Syndicated by: Montana News
HAMILTON, BERMUDA - The governor of Bermuda signed a law that reverses an earlier law and will no longer recognize marriage between two people of the same sex. The law, known as the "Domestic Partnership Act 2017," passed the legislature by a 2-1 margin in both the Bermuda House and Senate. It will allow domestic partnerships for same and opposite sex couples, but will no longer permit same-sex couples to be married. The Bermuda Supreme Court in May 2017 issued an opinion in favor of same-sex "marriage," but that opinion was met by opposition.
The nation of Bermuda is overwhelmingly opposed to legalizing same-sex unions of any kind.
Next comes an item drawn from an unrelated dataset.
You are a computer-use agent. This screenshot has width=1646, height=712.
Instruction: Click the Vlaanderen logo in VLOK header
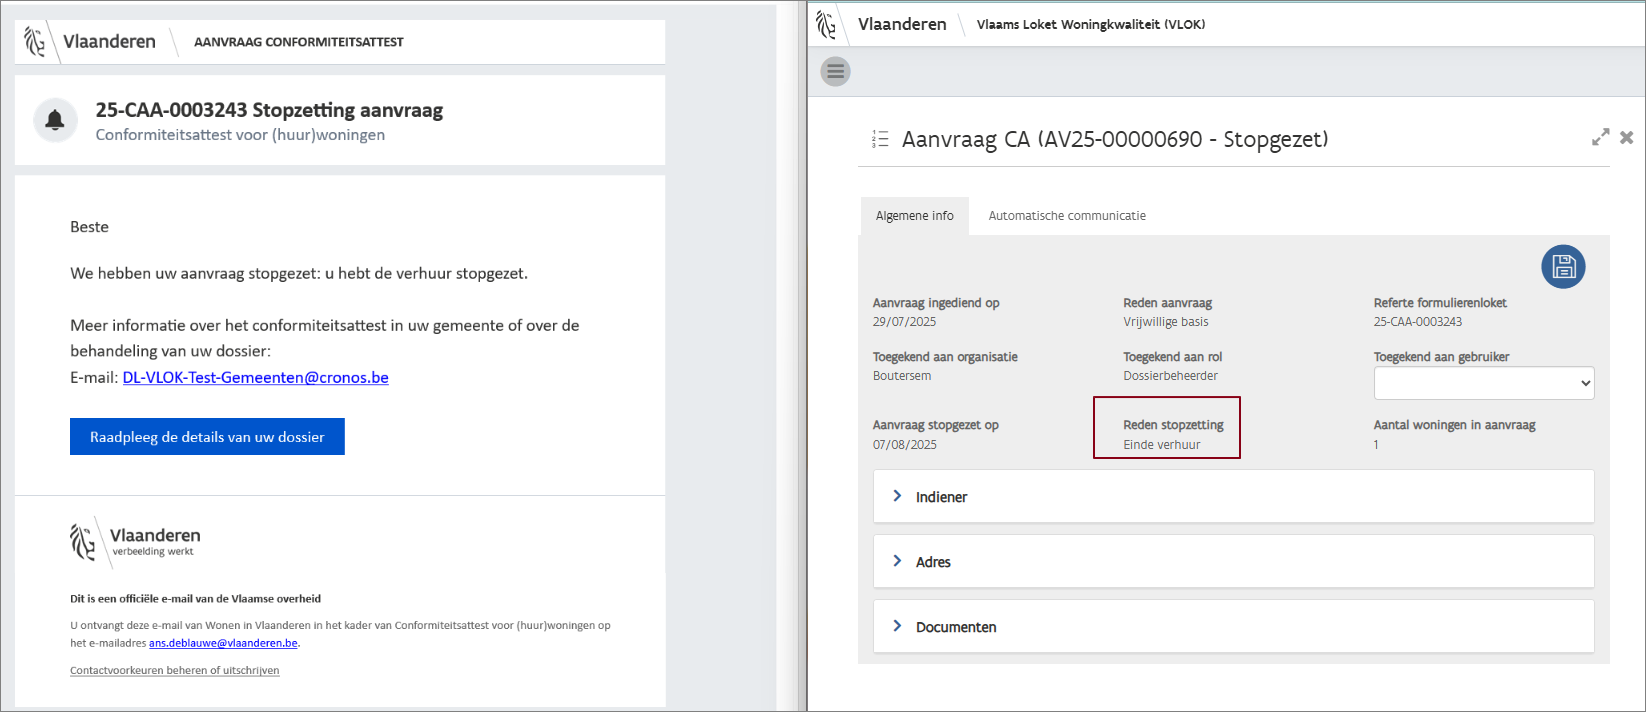826,24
In June 2016, there was a referendum vote in Bermuda with two questions: (1) if they were in favor of same-sex "marriages" and (2) if they were in favor of same-sex civil unions.
Both were voted down overwhelmingly. The first question (marriage) lost by nearly 70 percent and the second (civil unions) lost by 63 percent. The referendum was non-binding because it fell short of the required 50 percent of registered voters by only three percent.
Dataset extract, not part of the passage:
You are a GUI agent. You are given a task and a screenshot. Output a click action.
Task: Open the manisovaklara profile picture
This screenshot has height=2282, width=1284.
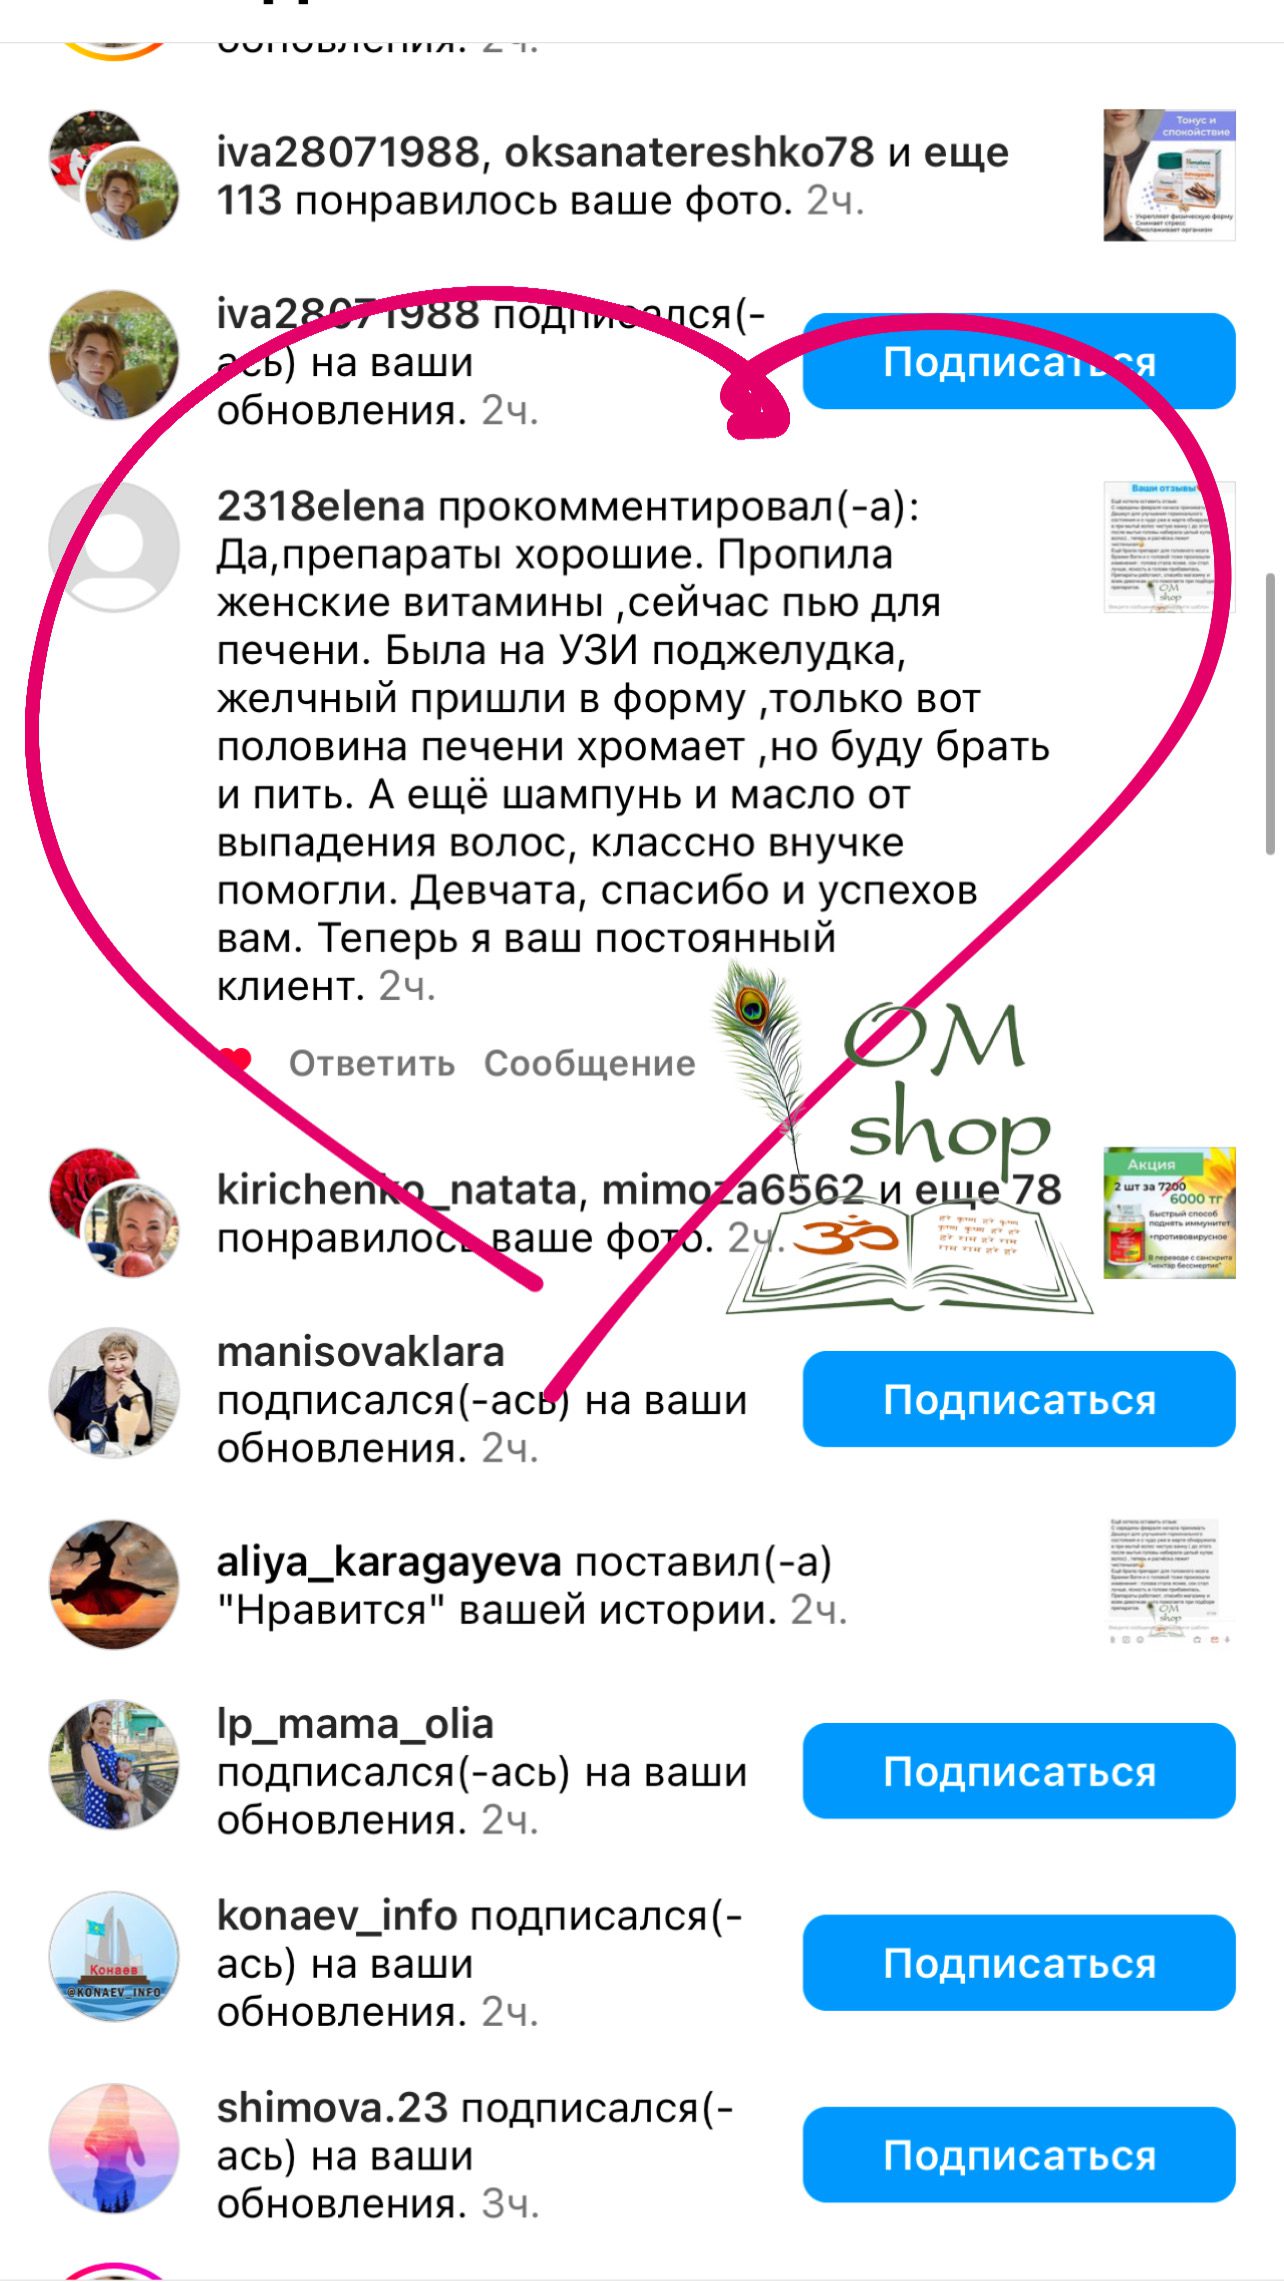tap(115, 1392)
"The people of Bermuda recognize the folly of redefining marriages and reversed the ruling of their Supreme Court," said Mat Staver, Founder and Chairman of Liberty Counsel. "Marriage is more than commitment between two people.
It is the foundation of society because children do best when raised by a mother and a father. Redefining marriage comes with consequences to children, society, and religious freedom. Bermuda has returned to the natural definition of marriage between one man and one woman." said Staver.